Счастливые гиковские дни! Увлекаясь отдельными предметами, вернее, людьми, их преподававшими, мы не замечали, что программа нашего экспериментального набора была составлена сумбурно, что такие важнейшие предметы, как история западной литературы или история искусств, не доводились до конца, обрывались из-за исчезновения, то есть ареста Зунделовича и пожилого профессора Некрасова, говорят, крупнейшего искусствоведа, не оставившего о себе у меня никакого воспоминания. Никто не пытался систематизировать наши знания по русской литературе – считалось, что мы должны были изучить ее в школе от «Слова о полку Игореве» до Толстого и Достоевского и «сдать» на вступительных испытаниях. Но школа, с ее экспериментами типа Дальтон-плана, никаких знаний не давала. «Капитанскую дочку» и «Княжну Мэри» мы, помнится, в школе затрагивали, у Толстого штудировали «После бала», к Достоевскому не притрагивались. Представления о драматургии в ГИКе мы получали на лекциях Волькенштейна и, отчасти, Туркина, но эти сведения были отрывочны, не систематичны, так как преподносились как иллюстрации к теоретическим рассуждениям, а не самоцельно. Представления о поэзии давали Локс и, отчасти, Григорьев. Но в результате мне лично до всего историко-литературного, живописного и театрального приходилось добираться самостоятельно, а некоторые мои соученики, не увлекшись постижением наук, так и остались невеждами.

----------------

### [Поставленная задача]
Напишите продолжение воспоминаний об учебе в ГИКе, начав сразу после их последней фразы. Перечень, идущий дальше, здесь не используется.

### [Блок данных]

----------------

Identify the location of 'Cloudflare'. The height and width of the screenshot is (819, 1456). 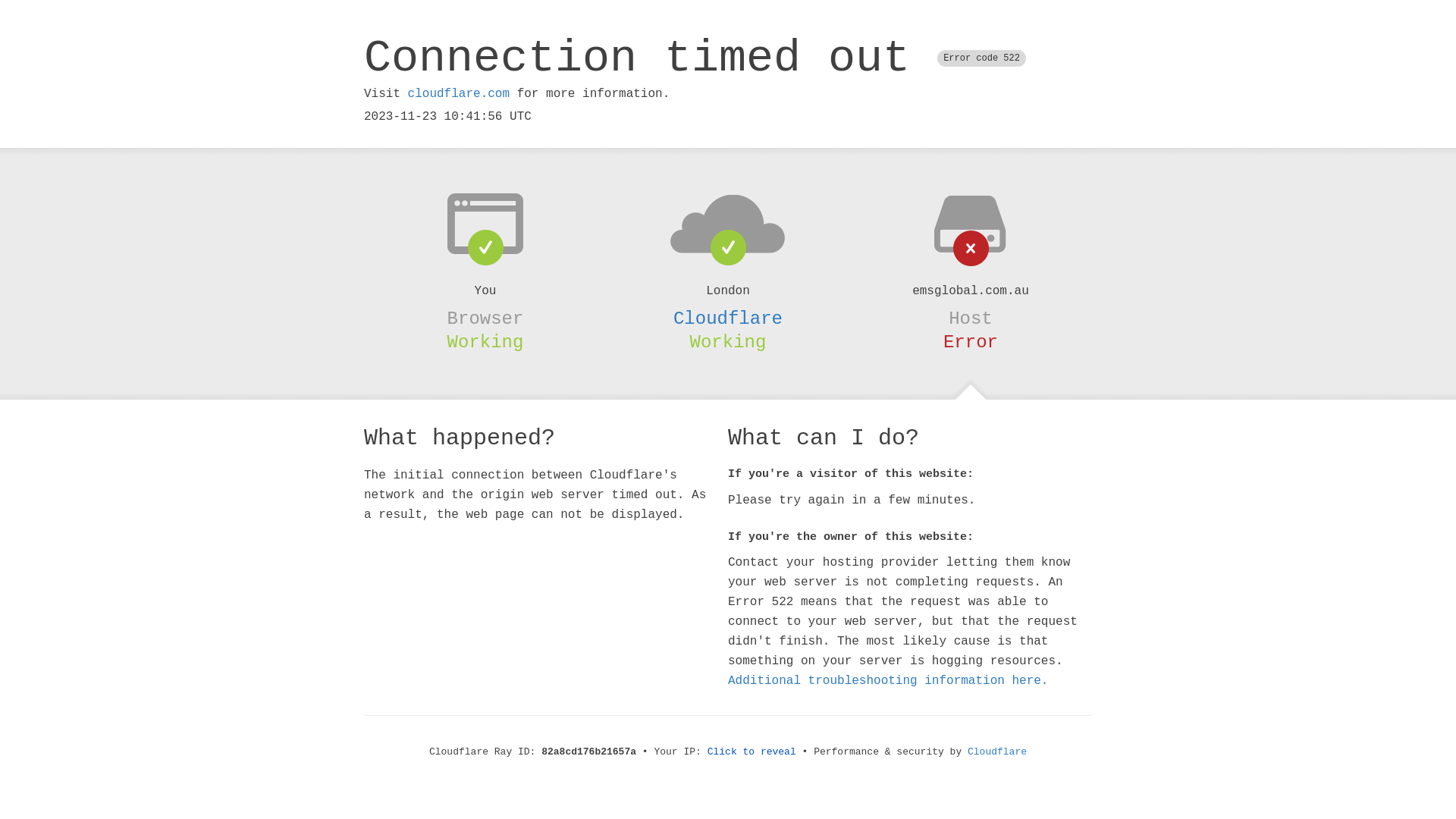
(997, 752).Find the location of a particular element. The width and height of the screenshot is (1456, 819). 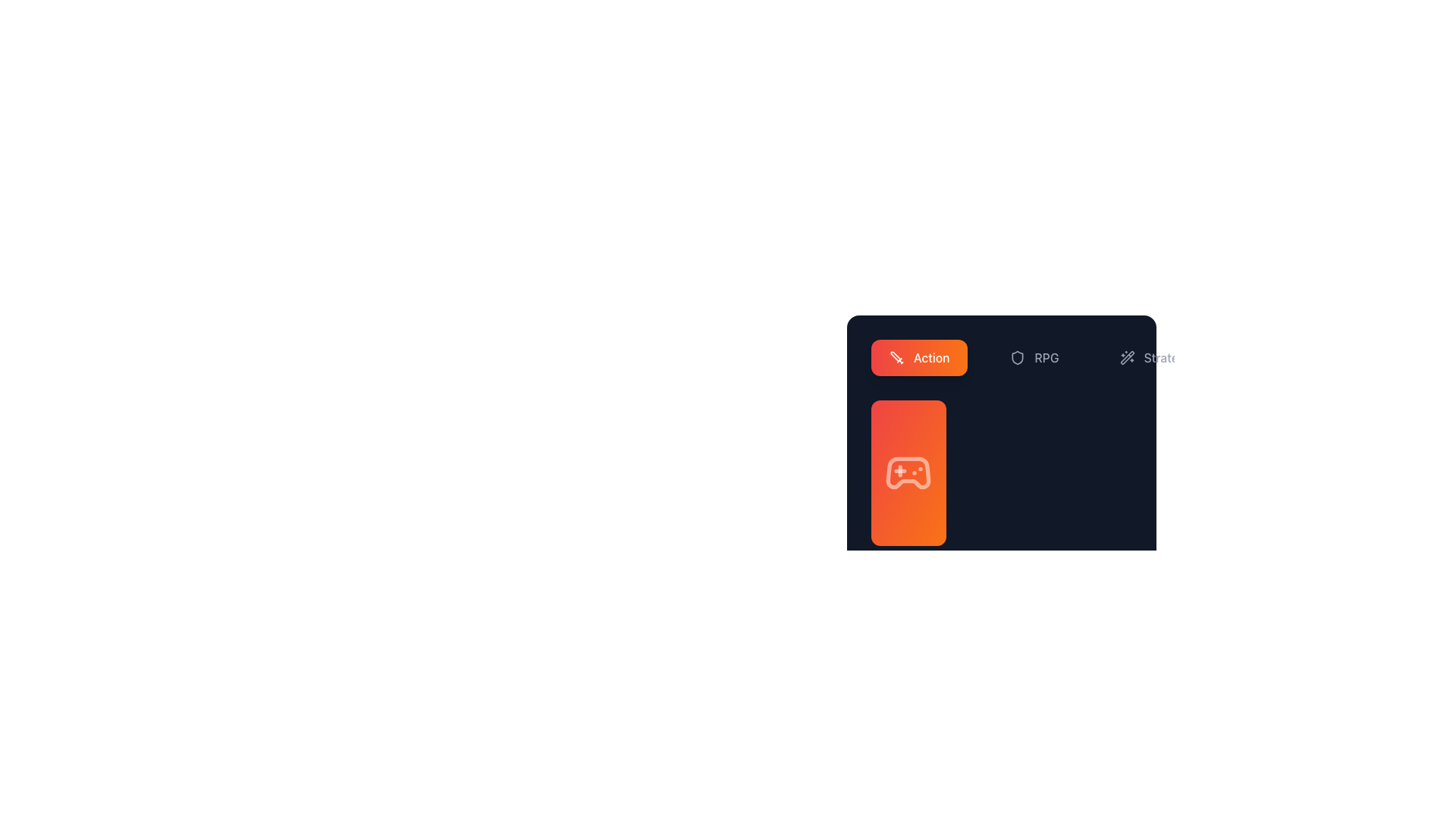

----------------

### [Решённая задача]
Неизвестно почему видное место в нашем обучении заняла история музыки. Преподавал ее добрейший Александр Григорьевич Шухман, мой бывший начальник в Секторе местного вещания Радиокомитета. Его, слава Богу, не сажали. К предмету своему он относился тщательно, приводил с собою молодых консерваторских гениев и разыгрывал с ними в четыре руки симфонии и сюиты, необходимые для будущих киносценаристов. Я его занятия очень любил. Но большинство коллег писали и читали что-нибудь постороннее или даже играли в крестики. Помню прискорбный случай. Шухман и его ассистент играют на пианино «Пятую симфонию» Бетховена. В приступе молодого восторга и озорства я, стоя у них за спиной, всевозможно кривлялся и изгибался, изображая дирижера. Коллеги давятся от сдерживаемого смеха. И вдруг, в апофеозе своего шутовского дирижирования я вижу круглые от изумления глаза Шухмана, смотрящего на мое отражение в черной полированной стенке пианино. Я сгорел со стыда. Добрый Александр Григорьевич ничего не сказал и никогда потом об этом эпизоде не вспоминал.
Были у нас и другие предметы, другие преподаватели. Подобранный и педантичный доцент (впоследствии профессор) Николай Дмитриевич Анощенко вел кинотехнику, заставляя нас заучивать какие-то формулы, вычислять гиперфокальные расстояния, вникать в химический состав пленок. Все это с великим трудом я сдал и тут же забыл за ненадобностью. Практическое верчение ручки допотопного аппарата Дебри и попытки снять, проявить и отпечатать фотографию следов в сознании моем тоже не оставили. Разве что отбили у меня на всю жизнь желание фотографировать.
Но сам Николай Дмитриевич мне нравился своим динамизмом. Говорили, что он не только оператор, но и родоначальник какого-то вида авиации. Поэт авиааппаратов не то тяжелее, не то легче воздуха. Это внушало уважение.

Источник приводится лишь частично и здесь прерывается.